## SHORT PROBLEM
Arrange the stretch from the start of the records through the line containing "click(40, 75)" as a Markdown table with the columns Row and Line. Give each line its own numbered row and leave out blank lines.

(Records on locating words and elements)
(begin)
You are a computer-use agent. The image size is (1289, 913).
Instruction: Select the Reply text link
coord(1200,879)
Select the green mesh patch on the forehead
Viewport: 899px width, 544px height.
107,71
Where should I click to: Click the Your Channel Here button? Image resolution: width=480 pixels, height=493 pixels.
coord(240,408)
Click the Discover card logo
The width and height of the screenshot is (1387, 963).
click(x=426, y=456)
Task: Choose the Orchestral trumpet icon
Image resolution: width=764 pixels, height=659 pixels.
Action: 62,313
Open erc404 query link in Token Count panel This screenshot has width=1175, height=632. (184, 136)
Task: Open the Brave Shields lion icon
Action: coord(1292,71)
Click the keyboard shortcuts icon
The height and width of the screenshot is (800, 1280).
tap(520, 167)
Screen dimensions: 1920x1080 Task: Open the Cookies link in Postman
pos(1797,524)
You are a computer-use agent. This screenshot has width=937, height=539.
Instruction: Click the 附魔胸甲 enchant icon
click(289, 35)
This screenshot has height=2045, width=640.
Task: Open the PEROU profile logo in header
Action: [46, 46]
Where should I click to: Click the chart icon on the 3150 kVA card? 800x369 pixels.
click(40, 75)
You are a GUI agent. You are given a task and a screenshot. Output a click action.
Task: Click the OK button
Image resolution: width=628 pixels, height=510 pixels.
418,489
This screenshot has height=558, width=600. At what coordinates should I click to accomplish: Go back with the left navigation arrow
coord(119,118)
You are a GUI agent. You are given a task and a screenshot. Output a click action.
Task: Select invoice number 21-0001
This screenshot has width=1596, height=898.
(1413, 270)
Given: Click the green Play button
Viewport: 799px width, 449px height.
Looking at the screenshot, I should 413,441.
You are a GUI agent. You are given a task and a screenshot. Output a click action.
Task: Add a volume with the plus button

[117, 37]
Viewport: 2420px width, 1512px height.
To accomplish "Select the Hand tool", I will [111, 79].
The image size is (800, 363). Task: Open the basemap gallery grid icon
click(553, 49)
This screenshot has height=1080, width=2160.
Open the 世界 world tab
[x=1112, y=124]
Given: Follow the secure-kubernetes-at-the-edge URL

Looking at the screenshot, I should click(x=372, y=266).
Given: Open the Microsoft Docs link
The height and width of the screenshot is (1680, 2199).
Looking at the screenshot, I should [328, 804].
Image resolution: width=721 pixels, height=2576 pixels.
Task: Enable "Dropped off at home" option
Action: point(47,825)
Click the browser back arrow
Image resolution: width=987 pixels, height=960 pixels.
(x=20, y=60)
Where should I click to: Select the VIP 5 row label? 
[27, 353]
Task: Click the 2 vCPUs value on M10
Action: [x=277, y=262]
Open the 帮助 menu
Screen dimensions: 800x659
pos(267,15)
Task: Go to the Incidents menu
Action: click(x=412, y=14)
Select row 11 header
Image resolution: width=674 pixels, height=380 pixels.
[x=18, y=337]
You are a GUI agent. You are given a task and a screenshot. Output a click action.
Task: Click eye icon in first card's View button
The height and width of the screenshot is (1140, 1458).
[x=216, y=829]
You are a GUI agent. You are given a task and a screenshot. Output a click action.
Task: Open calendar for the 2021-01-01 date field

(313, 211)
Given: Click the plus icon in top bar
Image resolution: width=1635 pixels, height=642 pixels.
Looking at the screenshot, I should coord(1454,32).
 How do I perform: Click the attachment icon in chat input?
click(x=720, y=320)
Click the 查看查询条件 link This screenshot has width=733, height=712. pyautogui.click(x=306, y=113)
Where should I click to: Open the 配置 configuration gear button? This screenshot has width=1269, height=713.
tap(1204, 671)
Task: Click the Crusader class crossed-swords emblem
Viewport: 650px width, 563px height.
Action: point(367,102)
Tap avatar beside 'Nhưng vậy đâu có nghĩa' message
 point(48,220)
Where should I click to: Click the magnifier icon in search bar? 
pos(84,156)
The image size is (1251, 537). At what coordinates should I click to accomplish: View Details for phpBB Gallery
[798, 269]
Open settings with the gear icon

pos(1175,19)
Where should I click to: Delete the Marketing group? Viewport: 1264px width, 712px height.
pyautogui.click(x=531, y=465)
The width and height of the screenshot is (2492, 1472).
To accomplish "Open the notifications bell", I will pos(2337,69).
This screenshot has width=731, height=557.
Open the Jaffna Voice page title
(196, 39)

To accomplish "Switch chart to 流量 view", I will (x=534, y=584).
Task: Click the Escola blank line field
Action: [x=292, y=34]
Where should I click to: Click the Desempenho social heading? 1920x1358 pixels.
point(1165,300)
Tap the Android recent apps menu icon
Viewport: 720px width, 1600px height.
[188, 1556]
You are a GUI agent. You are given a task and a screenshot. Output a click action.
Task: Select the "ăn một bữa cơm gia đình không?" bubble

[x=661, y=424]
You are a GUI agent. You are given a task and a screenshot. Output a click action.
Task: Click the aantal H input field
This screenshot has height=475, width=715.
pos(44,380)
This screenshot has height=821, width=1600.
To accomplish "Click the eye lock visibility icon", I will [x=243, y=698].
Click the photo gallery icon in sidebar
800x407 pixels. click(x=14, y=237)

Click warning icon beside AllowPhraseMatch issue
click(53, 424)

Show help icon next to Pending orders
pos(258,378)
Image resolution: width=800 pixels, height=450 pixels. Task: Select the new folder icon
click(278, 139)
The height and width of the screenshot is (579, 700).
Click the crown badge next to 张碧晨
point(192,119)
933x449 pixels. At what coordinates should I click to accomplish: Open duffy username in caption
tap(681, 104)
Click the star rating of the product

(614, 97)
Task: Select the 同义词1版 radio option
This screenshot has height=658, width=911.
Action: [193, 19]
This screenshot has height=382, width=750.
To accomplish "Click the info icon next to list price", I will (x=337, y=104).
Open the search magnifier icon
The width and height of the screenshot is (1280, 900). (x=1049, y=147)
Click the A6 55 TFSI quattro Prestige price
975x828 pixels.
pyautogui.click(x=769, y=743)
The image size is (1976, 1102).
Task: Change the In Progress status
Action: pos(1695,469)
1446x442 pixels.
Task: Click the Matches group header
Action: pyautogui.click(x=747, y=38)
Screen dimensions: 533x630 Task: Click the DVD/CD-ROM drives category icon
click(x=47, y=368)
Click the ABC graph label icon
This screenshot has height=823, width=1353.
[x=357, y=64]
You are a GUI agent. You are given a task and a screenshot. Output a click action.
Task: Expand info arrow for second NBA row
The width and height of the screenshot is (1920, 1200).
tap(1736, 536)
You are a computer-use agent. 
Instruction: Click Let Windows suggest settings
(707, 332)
(end)
## RESPONSE TO THIS TASK
| Row | Line |
|---|---|
| 1 | You are a computer-use agent. The image size is (1289, 913). |
| 2 | Instruction: Select the Reply text link |
| 3 | coord(1200,879) |
| 4 | Select the green mesh patch on the forehead |
| 5 | Viewport: 899px width, 544px height. |
| 6 | 107,71 |
| 7 | Where should I click to: Click the Your Channel Here button? Image resolution: width=480 pixels, height=493 pixels. |
| 8 | coord(240,408) |
| 9 | Click the Discover card logo |
| 10 | The width and height of the screenshot is (1387, 963). |
| 11 | click(x=426, y=456) |
| 12 | Task: Choose the Orchestral trumpet icon |
| 13 | Image resolution: width=764 pixels, height=659 pixels. |
| 14 | Action: 62,313 |
| 15 | Open erc404 query link in Token Count panel This screenshot has width=1175, height=632. (184, 136) |
| 16 | Task: Open the Brave Shields lion icon |
| 17 | Action: coord(1292,71) |
| 18 | Click the keyboard shortcuts icon |
| 19 | The height and width of the screenshot is (800, 1280). |
| 20 | tap(520, 167) |
| 21 | Screen dimensions: 1920x1080 Task: Open the Cookies link in Postman |
| 22 | pos(1797,524) |
| 23 | You are a computer-use agent. This screenshot has width=937, height=539. |
| 24 | Instruction: Click the 附魔胸甲 enchant icon |
| 25 | click(289, 35) |
| 26 | This screenshot has height=2045, width=640. |
| 27 | Task: Open the PEROU profile logo in header |
| 28 | Action: [46, 46] |
| 29 | Where should I click to: Click the chart icon on the 3150 kVA card? 800x369 pixels. |
| 30 | click(40, 75) |